- _Exercise requirements_: Once you find the line with "Resources (375, 18)", copy it and every line after it through the end of the entries below, exactly as written.

- _Data excerpts_:
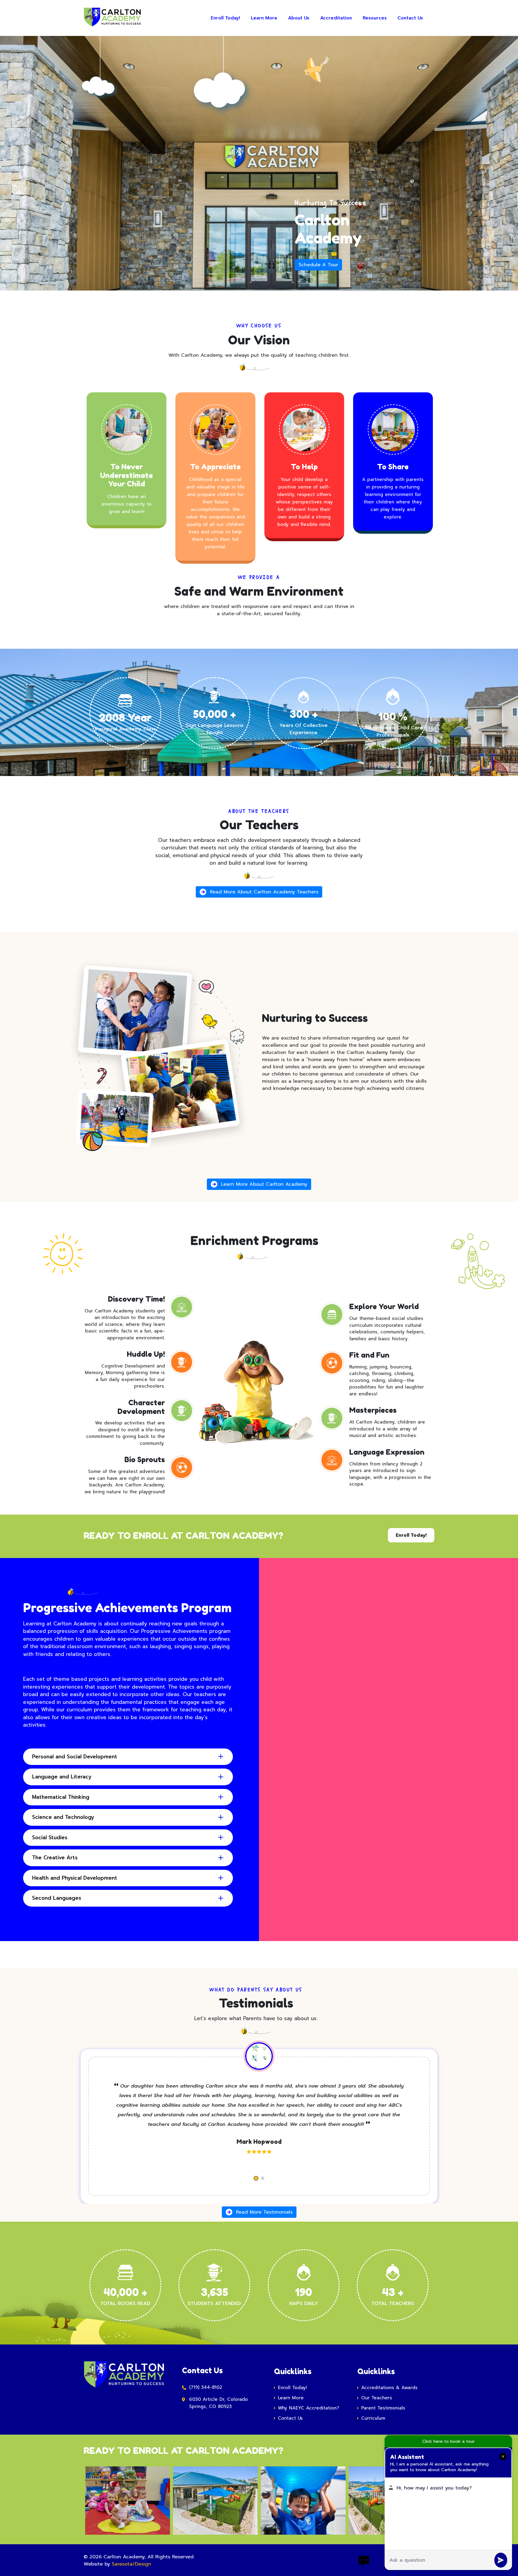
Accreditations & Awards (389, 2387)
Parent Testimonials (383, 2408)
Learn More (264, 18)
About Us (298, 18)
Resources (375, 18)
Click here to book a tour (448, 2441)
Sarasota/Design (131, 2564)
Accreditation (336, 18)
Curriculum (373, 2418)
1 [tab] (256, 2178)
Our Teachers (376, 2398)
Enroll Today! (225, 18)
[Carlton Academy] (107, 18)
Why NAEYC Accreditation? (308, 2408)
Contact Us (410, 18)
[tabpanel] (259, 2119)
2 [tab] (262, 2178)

- _Worked solution_:
Resources (375, 18)
Click here to book a tour (448, 2441)
Sarasota/Design (131, 2564)
Accreditation (336, 18)
Curriculum (373, 2418)
1 [tab] (256, 2178)
Our Teachers (376, 2398)
Enroll Today! (225, 18)
[Carlton Academy] (107, 18)
Why NAEYC Accreditation? (308, 2408)
Contact Us (410, 18)
[tabpanel] (259, 2119)
2 [tab] (262, 2178)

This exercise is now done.